**WHAT THIS TASK INVOLVES**
Look through the entries below and extract exactly the lines from the one containing "This screenshot has width=950, height=506." through the one containing "Zoom in on the map with plus button", ends included.

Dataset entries
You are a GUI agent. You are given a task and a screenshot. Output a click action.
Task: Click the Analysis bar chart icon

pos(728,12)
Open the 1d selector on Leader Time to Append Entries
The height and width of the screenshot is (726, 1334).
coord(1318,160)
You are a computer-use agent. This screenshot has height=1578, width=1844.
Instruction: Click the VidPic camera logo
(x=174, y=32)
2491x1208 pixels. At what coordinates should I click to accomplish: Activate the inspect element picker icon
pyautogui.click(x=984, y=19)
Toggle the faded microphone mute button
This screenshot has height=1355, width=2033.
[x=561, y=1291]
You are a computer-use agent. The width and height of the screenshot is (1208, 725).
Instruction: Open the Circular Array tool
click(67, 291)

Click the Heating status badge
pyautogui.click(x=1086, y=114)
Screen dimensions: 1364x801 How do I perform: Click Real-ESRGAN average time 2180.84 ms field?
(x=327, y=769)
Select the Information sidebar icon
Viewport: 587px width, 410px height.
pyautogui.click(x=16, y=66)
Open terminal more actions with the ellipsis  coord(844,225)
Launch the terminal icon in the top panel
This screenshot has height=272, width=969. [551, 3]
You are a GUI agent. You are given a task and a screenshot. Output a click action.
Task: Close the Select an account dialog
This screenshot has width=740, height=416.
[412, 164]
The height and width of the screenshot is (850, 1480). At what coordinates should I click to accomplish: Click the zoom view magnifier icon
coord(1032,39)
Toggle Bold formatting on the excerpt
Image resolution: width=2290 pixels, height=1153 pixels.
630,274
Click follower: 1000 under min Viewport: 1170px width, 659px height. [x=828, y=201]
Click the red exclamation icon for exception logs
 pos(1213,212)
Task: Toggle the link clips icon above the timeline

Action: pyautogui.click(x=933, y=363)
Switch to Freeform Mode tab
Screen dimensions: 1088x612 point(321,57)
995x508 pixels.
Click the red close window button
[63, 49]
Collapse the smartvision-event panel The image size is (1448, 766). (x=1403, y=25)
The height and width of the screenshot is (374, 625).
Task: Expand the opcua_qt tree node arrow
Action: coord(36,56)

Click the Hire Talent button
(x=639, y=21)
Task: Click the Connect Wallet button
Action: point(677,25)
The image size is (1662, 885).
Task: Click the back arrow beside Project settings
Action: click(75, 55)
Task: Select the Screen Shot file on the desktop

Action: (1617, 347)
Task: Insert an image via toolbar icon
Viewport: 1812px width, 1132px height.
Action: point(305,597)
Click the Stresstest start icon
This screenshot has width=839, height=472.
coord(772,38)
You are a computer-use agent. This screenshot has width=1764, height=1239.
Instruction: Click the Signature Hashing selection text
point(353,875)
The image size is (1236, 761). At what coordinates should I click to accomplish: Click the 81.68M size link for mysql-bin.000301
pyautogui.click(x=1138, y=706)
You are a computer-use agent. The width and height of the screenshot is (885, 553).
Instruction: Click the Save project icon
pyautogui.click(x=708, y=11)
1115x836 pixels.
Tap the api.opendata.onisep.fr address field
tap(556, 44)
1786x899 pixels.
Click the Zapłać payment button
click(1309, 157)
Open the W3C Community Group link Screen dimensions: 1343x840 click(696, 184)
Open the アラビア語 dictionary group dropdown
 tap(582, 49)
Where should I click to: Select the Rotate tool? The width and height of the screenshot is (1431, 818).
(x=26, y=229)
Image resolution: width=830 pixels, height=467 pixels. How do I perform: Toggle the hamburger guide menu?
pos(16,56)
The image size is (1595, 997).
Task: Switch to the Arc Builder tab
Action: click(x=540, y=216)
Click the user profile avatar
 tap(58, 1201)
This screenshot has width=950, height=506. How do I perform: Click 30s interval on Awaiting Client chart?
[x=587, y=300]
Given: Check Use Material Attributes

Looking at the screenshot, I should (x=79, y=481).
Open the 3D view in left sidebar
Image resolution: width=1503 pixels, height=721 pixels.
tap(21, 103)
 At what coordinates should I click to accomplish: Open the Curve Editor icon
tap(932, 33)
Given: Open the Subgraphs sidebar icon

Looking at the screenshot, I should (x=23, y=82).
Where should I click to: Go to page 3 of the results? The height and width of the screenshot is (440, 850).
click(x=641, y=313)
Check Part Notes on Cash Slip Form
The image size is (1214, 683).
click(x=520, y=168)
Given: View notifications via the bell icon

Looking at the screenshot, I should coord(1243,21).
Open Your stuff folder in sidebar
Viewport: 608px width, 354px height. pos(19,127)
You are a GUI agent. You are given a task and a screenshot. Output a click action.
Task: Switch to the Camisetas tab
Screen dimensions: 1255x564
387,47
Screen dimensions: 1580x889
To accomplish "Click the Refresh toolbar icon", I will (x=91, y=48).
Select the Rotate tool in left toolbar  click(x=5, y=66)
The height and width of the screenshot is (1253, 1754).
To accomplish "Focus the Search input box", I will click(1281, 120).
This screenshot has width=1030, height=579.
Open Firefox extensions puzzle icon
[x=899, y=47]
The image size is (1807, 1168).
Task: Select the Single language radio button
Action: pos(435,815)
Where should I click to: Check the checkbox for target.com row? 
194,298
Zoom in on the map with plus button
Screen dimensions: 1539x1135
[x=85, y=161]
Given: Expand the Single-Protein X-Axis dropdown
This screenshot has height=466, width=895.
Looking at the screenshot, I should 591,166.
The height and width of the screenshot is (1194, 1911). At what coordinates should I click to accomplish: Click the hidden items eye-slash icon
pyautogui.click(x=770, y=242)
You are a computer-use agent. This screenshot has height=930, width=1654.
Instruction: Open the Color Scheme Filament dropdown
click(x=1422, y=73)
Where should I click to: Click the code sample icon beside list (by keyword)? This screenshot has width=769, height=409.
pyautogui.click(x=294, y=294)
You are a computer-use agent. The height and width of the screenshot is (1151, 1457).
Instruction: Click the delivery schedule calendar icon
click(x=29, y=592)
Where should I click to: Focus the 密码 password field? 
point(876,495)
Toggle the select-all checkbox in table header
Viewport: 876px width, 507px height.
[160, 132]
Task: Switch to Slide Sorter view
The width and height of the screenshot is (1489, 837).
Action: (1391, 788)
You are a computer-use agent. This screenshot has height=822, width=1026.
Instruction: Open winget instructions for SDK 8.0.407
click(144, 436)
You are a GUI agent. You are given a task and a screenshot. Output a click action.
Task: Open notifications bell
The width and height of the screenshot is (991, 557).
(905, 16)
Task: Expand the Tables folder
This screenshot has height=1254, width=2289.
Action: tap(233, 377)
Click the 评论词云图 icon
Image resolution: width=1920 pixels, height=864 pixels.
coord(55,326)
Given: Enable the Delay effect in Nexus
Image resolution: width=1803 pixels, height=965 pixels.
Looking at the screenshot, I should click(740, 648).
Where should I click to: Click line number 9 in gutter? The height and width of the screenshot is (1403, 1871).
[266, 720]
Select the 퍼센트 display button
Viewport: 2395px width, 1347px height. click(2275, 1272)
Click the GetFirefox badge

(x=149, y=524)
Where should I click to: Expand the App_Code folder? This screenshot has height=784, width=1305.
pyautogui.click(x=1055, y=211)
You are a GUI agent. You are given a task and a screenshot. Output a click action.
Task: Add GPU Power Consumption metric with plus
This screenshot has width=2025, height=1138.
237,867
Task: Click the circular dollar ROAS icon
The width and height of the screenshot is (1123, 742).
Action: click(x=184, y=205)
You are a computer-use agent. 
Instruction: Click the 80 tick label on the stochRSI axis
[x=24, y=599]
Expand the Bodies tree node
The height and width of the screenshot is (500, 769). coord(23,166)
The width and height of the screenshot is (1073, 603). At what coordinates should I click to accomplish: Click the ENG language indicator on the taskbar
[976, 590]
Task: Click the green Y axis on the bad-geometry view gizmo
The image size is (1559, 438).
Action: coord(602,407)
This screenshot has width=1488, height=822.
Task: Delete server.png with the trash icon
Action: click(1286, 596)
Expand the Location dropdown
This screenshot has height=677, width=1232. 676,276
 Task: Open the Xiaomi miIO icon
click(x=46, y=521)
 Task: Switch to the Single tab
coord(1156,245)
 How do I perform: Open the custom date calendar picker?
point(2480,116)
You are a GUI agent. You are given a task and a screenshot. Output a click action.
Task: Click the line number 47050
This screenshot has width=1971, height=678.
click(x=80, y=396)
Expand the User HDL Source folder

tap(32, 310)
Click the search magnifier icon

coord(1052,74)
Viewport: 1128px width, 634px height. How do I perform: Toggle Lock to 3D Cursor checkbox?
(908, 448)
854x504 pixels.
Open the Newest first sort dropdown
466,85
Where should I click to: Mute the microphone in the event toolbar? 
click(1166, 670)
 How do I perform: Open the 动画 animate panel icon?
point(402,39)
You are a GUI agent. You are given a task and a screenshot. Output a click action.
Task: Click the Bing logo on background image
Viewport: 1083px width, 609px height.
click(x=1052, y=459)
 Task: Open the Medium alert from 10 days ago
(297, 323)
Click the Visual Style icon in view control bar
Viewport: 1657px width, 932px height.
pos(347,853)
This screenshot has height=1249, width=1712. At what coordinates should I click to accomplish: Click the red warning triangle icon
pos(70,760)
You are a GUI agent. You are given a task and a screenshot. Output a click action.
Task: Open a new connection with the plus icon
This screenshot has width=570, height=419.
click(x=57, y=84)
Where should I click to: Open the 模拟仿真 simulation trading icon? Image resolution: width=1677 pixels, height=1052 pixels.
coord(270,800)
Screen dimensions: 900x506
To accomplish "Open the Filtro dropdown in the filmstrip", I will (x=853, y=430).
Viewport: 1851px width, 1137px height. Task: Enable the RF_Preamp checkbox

**REPLY TO THE EXERCISE**
This screenshot has width=950, height=506. How do I perform: Click 30s interval on Awaiting Client chart?
[x=587, y=300]
Given: Check Use Material Attributes

Looking at the screenshot, I should (x=79, y=481).
Open the 3D view in left sidebar
Image resolution: width=1503 pixels, height=721 pixels.
tap(21, 103)
 At what coordinates should I click to accomplish: Open the Curve Editor icon
tap(932, 33)
Given: Open the Subgraphs sidebar icon

Looking at the screenshot, I should (x=23, y=82).
Where should I click to: Go to page 3 of the results? The height and width of the screenshot is (440, 850).
click(x=641, y=313)
Check Part Notes on Cash Slip Form
The image size is (1214, 683).
click(x=520, y=168)
Given: View notifications via the bell icon

Looking at the screenshot, I should coord(1243,21).
Open Your stuff folder in sidebar
Viewport: 608px width, 354px height. pos(19,127)
You are a GUI agent. You are given a task and a screenshot. Output a click action.
Task: Switch to the Camisetas tab
Screen dimensions: 1255x564
387,47
Screen dimensions: 1580x889
To accomplish "Click the Refresh toolbar icon", I will (x=91, y=48).
Select the Rotate tool in left toolbar  click(x=5, y=66)
The height and width of the screenshot is (1253, 1754).
To accomplish "Focus the Search input box", I will click(1281, 120).
This screenshot has width=1030, height=579.
Open Firefox extensions puzzle icon
[x=899, y=47]
The image size is (1807, 1168).
Task: Select the Single language radio button
Action: pos(435,815)
Where should I click to: Check the checkbox for target.com row? 
194,298
Zoom in on the map with plus button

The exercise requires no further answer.